-- PASSAGE SHOWN --
## BEGIN

STT - Nuances and Insights - AgenticUniverse

There is a lot of research that compares different ASR services and focuses on bias regarding gender, race or age. Koenecke et al. (2020) report an almost twice as high WER for Black American speakers compared to white American speakers. Despite the individual accuracy, these racial disparities exist across all tested vendors.

They see the main problem in the performance gap of the acoustic model, due to insufficient training data featuring black American speakers. Tatman and Kasten (2017) also note that the accuracy of ASR systems depend on sociolinguistic factors, and is worse for Black Americans compared to white Americans.

Obviously, ASR does not distinguish between skin colours, but reflects biases in the training data. ASR therefore performs worse for speakers of underrepresented groups within the training data. As a result the accuracy decreases for speakers with regional accents or second language learners.

Tadimeti et al. (2022) report a performance gap between general American and non-American accents. This does not only apply to English, as Cumbal et al. (2021) show by comparing native and non-native speakers of Swedish. Bias in ASR applies to all kinds of dimensions. Catania et al. (2019) show that the level of emotionality decreases accuracy compared to neutral speech. The company Speechmatics (2023) reports that also the age of the speakers is a factor. ASR shows the highest accuracy between the ages of 28 to 36, and the highest error rates for the oldest group of 60 to 81.

## END

-- EXCERPTED RECORDS --
## BEGIN

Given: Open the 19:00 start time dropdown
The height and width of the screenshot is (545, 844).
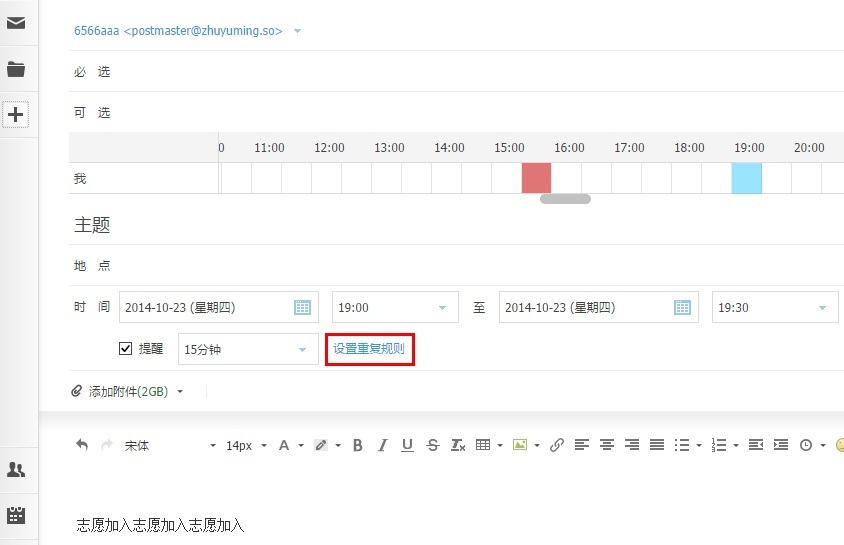Looking at the screenshot, I should point(442,308).
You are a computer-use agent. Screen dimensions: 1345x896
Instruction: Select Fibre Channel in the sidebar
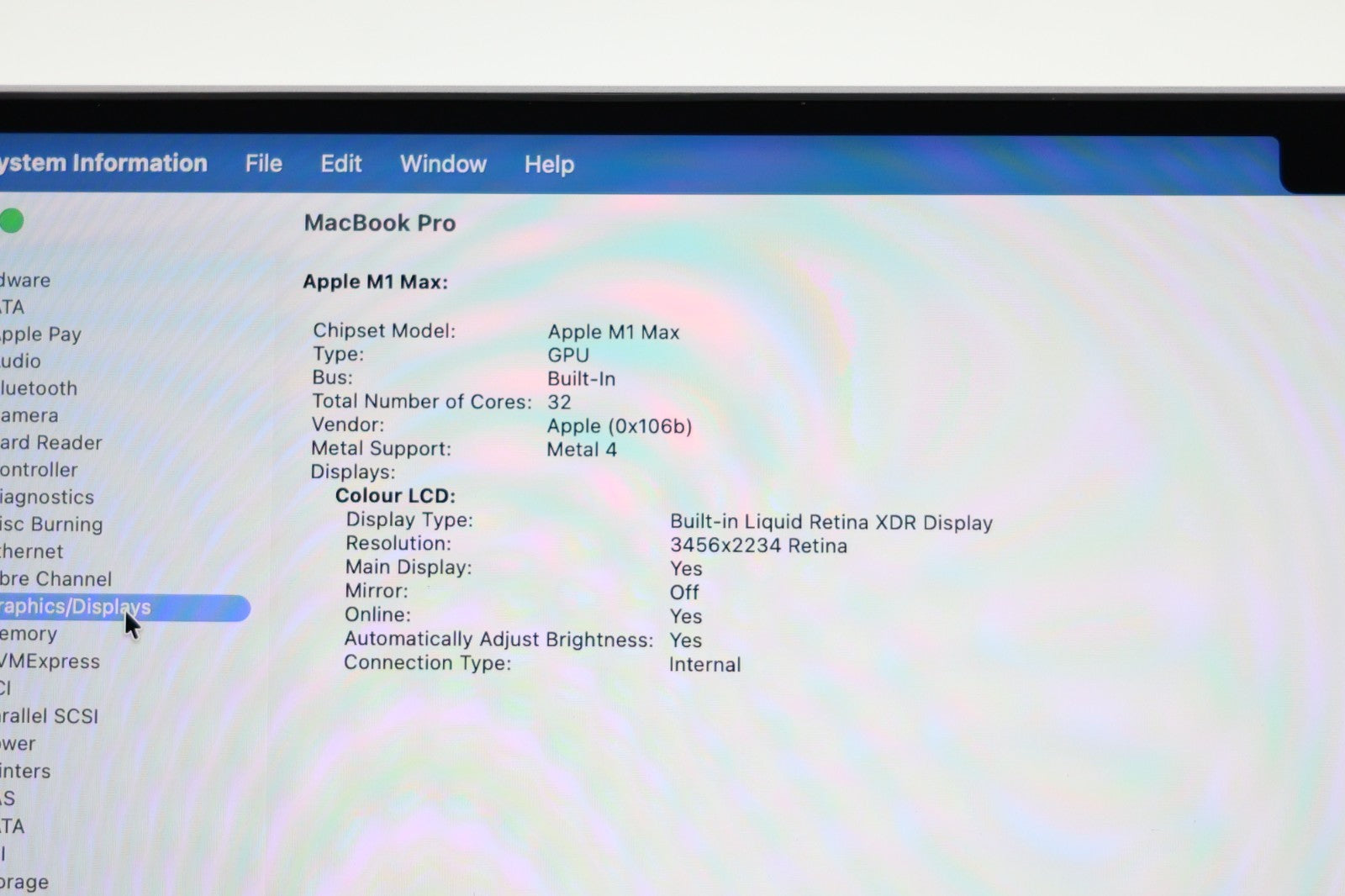(55, 579)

## END

-- GOALS --
1: Using the passage on speech recognition bias, explain in one to three sentences why ASR accuracy drops for speakers with regional accents or second language learners.
2: Reproduce the passage on speech recognition bias from "STT - Nuances" up to and including "to white Americans.".
3: According to the passage on speech recognition bias, which age group has the highest error rates in the Speechmatics (2023) report?

-- WRITTEN RESPONSES --
1: ASR reflects biases in its training data, so it performs worse for speakers from groups underrepresented in that data. As a result, accuracy decreases for speakers with regional accents and for second language learners.

2:
STT - Nuances and Insights - AgenticUniverse

There is a lot of research that compares different ASR services and focuses on bias regarding gender, race or age. Koenecke et al. (2020) report an almost twice as high WER for Black American speakers compared to white American speakers. Despite the individual accuracy, these racial disparities exist across all tested vendors.

They see the main problem in the performance gap of the acoustic model, due to insufficient training data featuring black American speakers. Tatman and Kasten (2017) also note that the accuracy of ASR systems depend on sociolinguistic factors, and is worse for Black Americans compared to white Americans.

3: The oldest group, ages 60 to 81.